DOMANDA n. 16
Yichieh Shiuey, MD
Massachusetts Eye and Ear Infirmary, Harvard Medical School, Boston, MA
Fig. 1
Fig. 2
Figure 1-2: This patient had LASIK in this eye one week prior to
these photographs. The patient has 20/20 vision without correction is
asymptomatic. Photographs courtesty of Sonia Yoo M.D.
- What is the diagnosis?
- What are risk factors for the development of this finding?
- What percent of LASIK cases show this finding?
- What are potential complications which may arise from this clinical
finding?
- What is the most appropriate treatment for this lesion?
RISPOSTE
- What is the diagnosis?
Answer: Epithelial ingrowth underneath the lamellar flap.
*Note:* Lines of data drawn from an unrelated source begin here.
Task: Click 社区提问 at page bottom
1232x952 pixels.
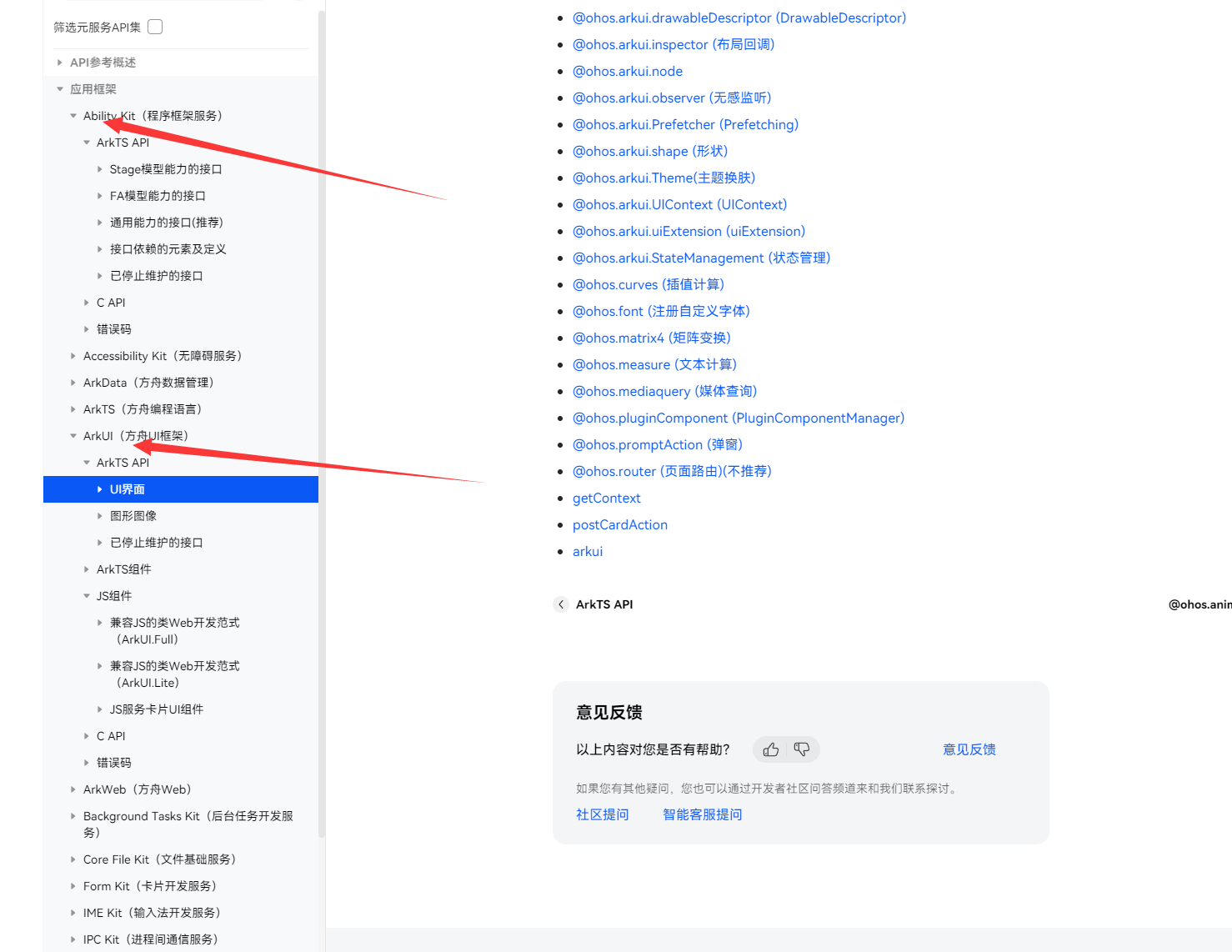Action: [x=602, y=814]
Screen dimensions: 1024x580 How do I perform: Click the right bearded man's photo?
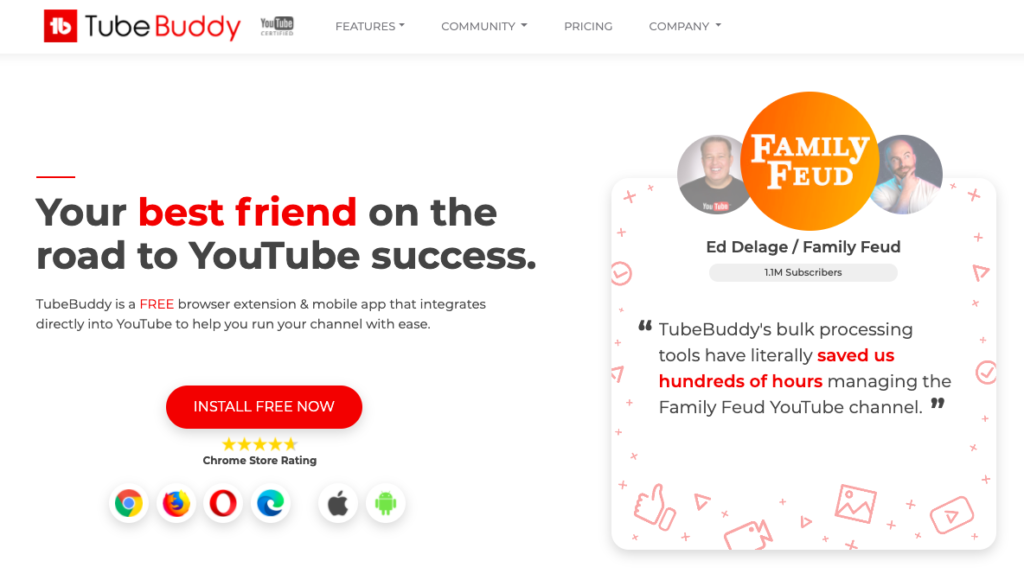tap(906, 174)
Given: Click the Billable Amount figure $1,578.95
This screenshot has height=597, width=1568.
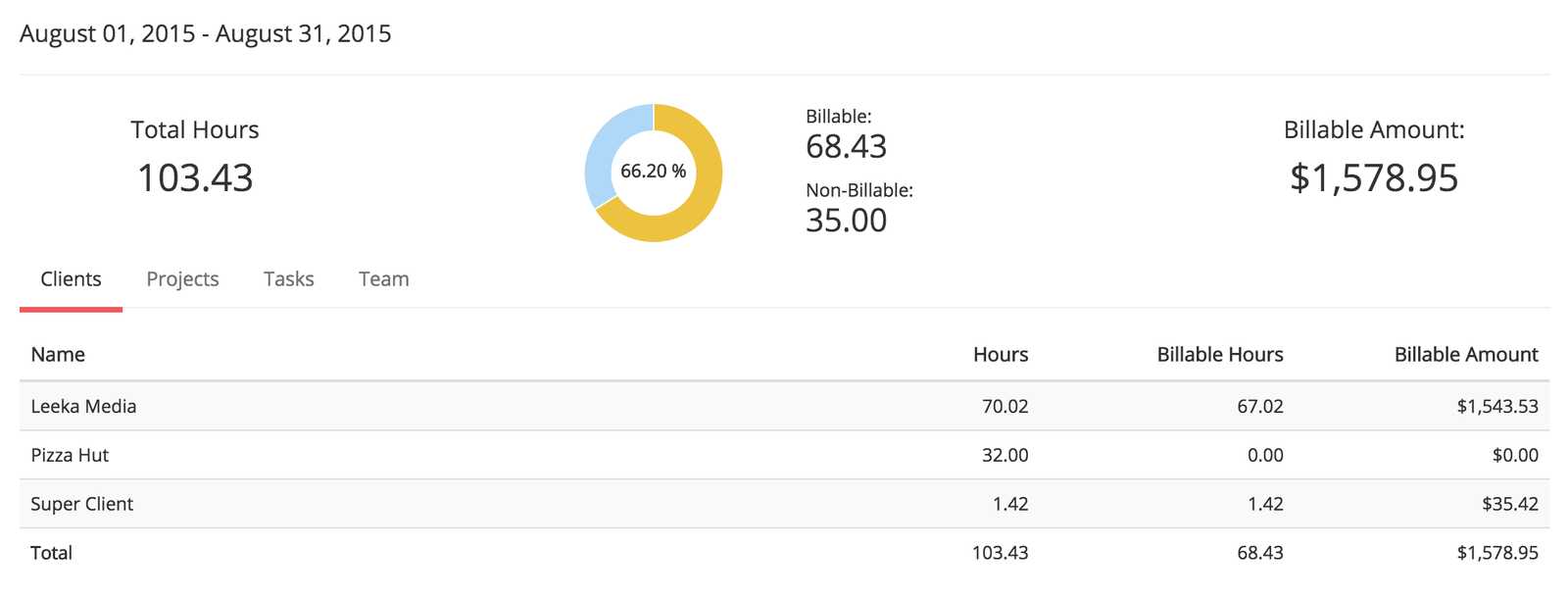Looking at the screenshot, I should (x=1375, y=178).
- What are risk factors for the development of this finding?
Answer: A peripheral epithelial defect caused at the time of
surgery increases the risk of epithelial ingrowth. Patients with
map-dot-fingerprint dystrophy are at especially high risk for developing
an epithelial defect during LASIK because of their loose corneal
epithelium. An improperly aligned flap and flap striae will also increase
the likelihood of ingrowth. Perforation of the flap will also predispose
to epithelial ingrowth as well.
- What percent of LASIK cases show this finding?
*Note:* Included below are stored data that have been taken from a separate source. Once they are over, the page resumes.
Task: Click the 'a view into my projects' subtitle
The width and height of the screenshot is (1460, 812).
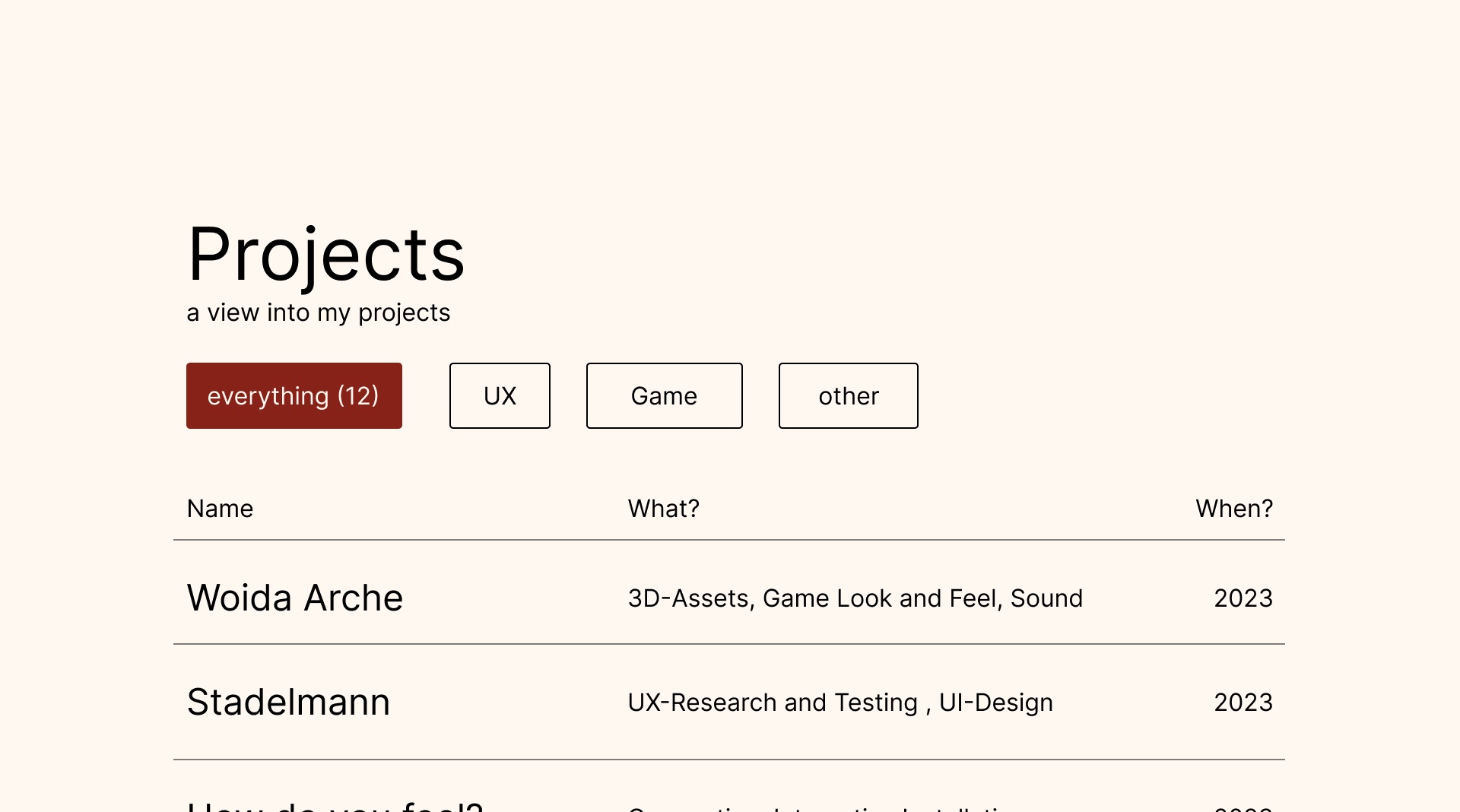Action: (x=318, y=312)
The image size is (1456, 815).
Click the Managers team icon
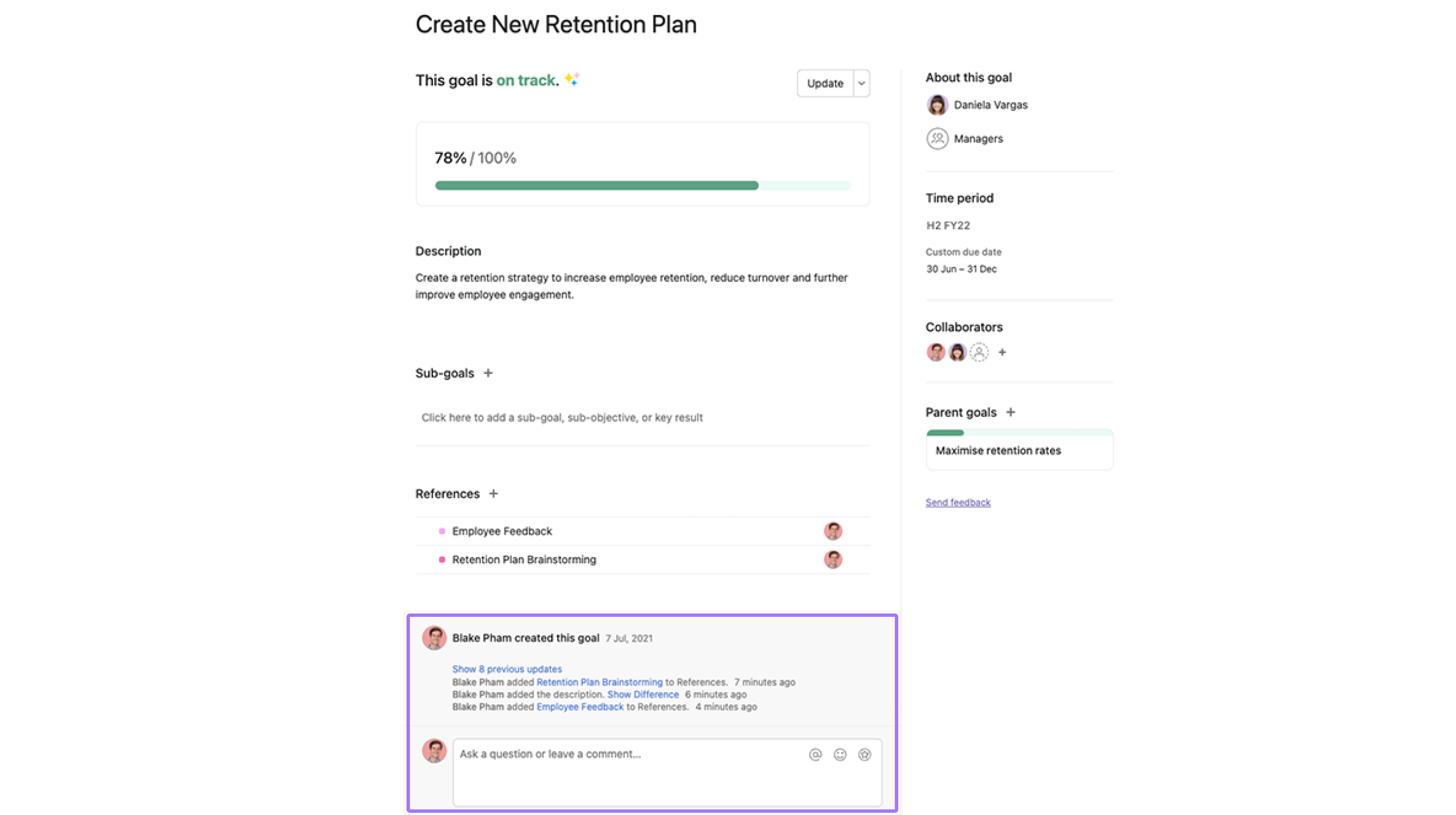[x=937, y=139]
Answer: Approximately 2% of patients will have epithelial ingrowth
following a LASIK procedure.
- What are potential complications which may arise from this clinical
finding?
Answer: Epithelial ingrowth may induce regular and irregular
astigmatism with resulting decreased vision. Epithelial ingrowth may also
result in melting of the flap.
- What is the most appropriate treatment for this lesion?
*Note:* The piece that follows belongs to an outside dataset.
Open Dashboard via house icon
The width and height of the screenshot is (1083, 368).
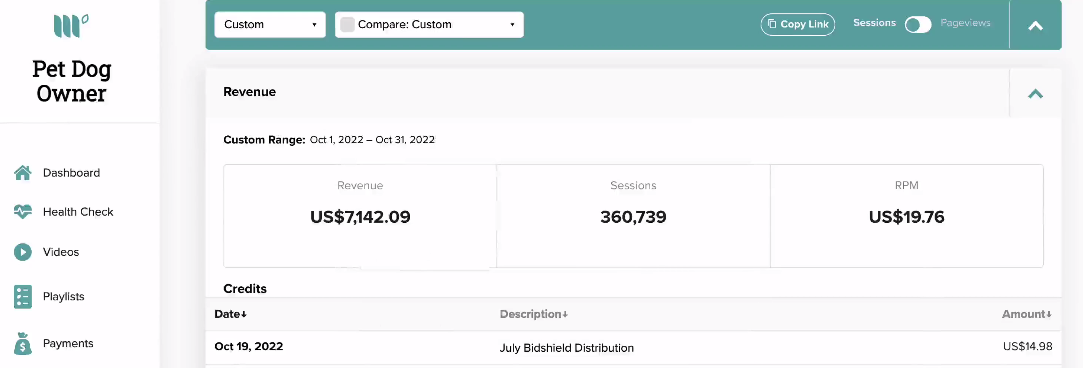(23, 173)
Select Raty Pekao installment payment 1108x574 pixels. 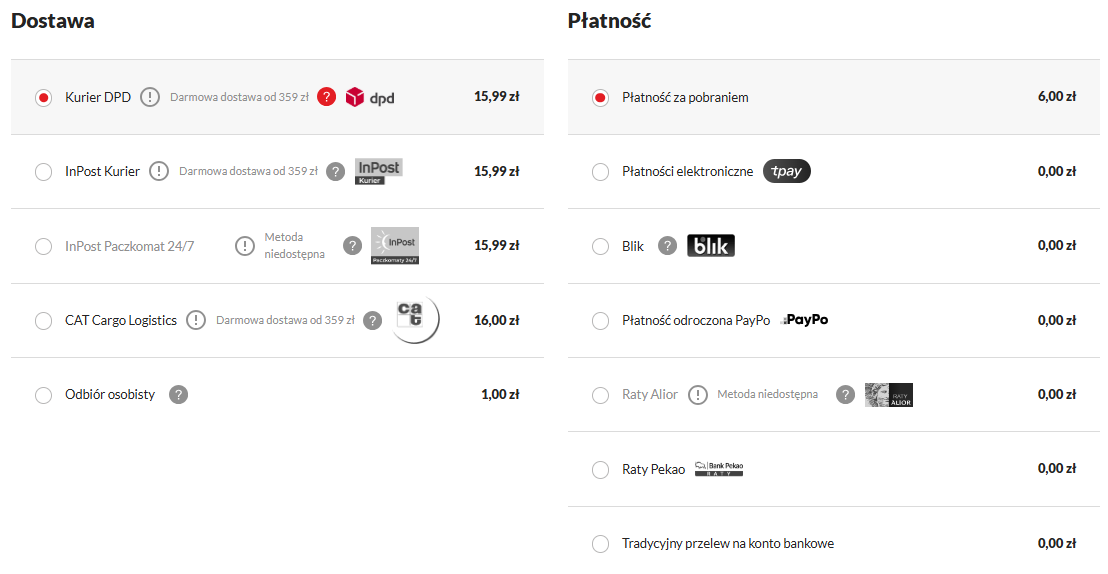(600, 469)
Answer: Small amounts of epithelial ingrowth in the corneal
periphery (less or equal than 2 mm in diameter) require close observation
to see if there is any growth. In the above patient, the ingrowth was
observed and no extension occurred. For larger amounts of ingrowth or
ingrowth which is increasing in size or producing a flap melt, the corneal
flap should be lifted and both the stromal bed and the flap should be
scraped clean of epithelium. The flap can then be put back in place. This
type of maneuver may prevent further ingrowth and prevent flap melt.